Der Chefarzt kam ohne weißen Kittel, und auch das obligatorische Stethoskop um die Schultern fehlte. Dr. Thomas Sarnes, Chirurg der Oberhavel-Kliniken, trat ohne viel Gewese um seine Person am Mittwochabend in Oranienburg ganz in Zivil auf. Seiner Autorität tat das keinen Abbruch. Unaufgeregt und mit Unterhaltungswert brachte Sarnes dem Publikum in der Selbsthilfekontaktstelle (Sekis) das Thema Patientenverfügung nahe, warb geradezu "für dieses wichtige Papier". Er gab hilfreiche Hinweise und nahm vielen Anwesenden die Angst, sich mit dem Thema auseinanderzusetzen. Am Ende sagte er: "Jetzt müssen Sie nur noch loslegen und schreiben." Viele, der rund 60 Zuhörer, die meisten jenseits der 55, nickten.

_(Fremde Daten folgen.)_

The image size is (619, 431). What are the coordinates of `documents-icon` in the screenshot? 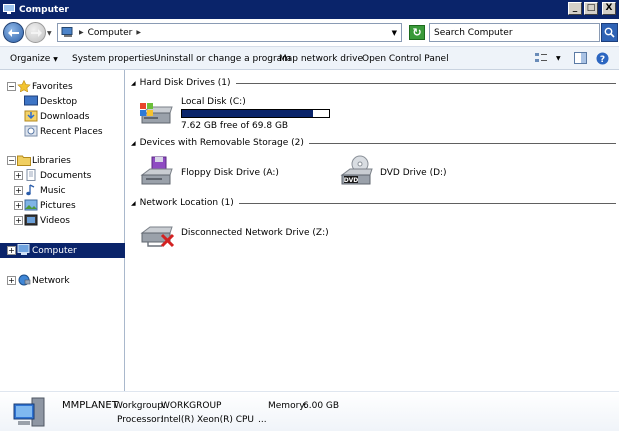 It's located at (31, 175).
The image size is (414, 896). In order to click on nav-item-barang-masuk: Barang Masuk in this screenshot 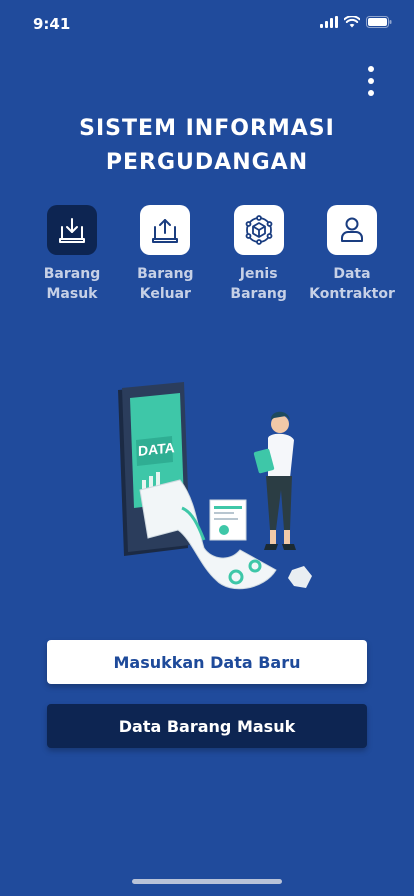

Zu Beginn seines rund 75-minütigen Vortrags war der Mediziner allerdings unzufrieden. "Eigentlich müssten hier die 20-jährigen Motorradfahrer sitzen, die Fahranfänger und Risikosportler." Die Patientenverfügung ist "kein Papier für alte Leute, es ist für alle wichtig", betonte Sarnes. Es ginge auch nicht ums Sterben, so der Chefarzt. Auch wenn viele Ältere das glauben würden und sich daher nicht damit befassten.
Mit einer Patientenverfügung werde der eigene Wille geäußert, wenn man selbst dazu nicht mehr in der Lage ist. Das Papier regelt die medizinische Versorgung zum Beispiel nach einem Schlaganfall oder Verkehrsunfall. "Sie setzen die Grenzen, was Sie wollen, und was Sie nicht wollen", sagte Thomas Sarnes. Für die Ärzte im Krankenhaus "ist der Wille des Kranken oberstes Gebot", betonte der Mediziner. Viele Patienten wollen nicht an Schläuchen und Maschinen hängen. Um das zu verhindern, seien klare Äußerungen wichtig. Aussagen wie: "Ich will human sterben", reichten nicht aus. Formulierungshilfen und Informationen biete das Bundesjustizministerium in einer Broschüre (siehe Kasten).
Mit einer Patientenverfügung habe der Kranke die Gewissheit und Sicherheit, dass ihr auch gefolgt wird, und auch der Arzt ist abgesichert, falls die Verwandten sich beklagen, es sei nicht genügend getan worden.
"Das Papier", so Sarnes müsse nicht von Notaren beglaubigt oder von Anwälten verfasst werden. Das mache "nur die Notare reich". Dann berichtete er noch kopfschüttelnd von dem Fall einer 30-seitigen Patientenverfügung, verfasst von einem Notar. "Damit können wir nichts anfangen." Auch der Hausarzt sei nicht die erste Adresse. So eine Beratung sei zeitintensiv, Zeit, die ein Arzt nicht habe. Sarnes rät, sich in Ruhe und im gesunden Zustand damit zu befassen. "Es geht darum, was Sie wollen und nicht die Erben."
Bei zweifelhaften, unklaren und alten Patientenverfügungen tritt in den Oberhavel-Kliniken bei Bedarf eine Ethik-Kommission zusammen, an der alle Chefärzte des Hauses beteiligt sind, sagte Sarnes. So werde der "vermutliche Patientenwille festgestellt". Eindeutig klar sei hingegen, dass Sterbehilfe verboten ist. "Eine Unterlassung bestimmter Maßnahmen ist aber möglich", sagte der Mediziner, zum Beispiel die Dialyse abzubrechen oder die künstliche Ernährung oder die Medikamentengabe. "Einfach ausschalten gibt es nicht. Wir haben ja auch eine Seele", machte Sarnes deutlich. Nach dem Vortrag zweifelte wohl niemand daran.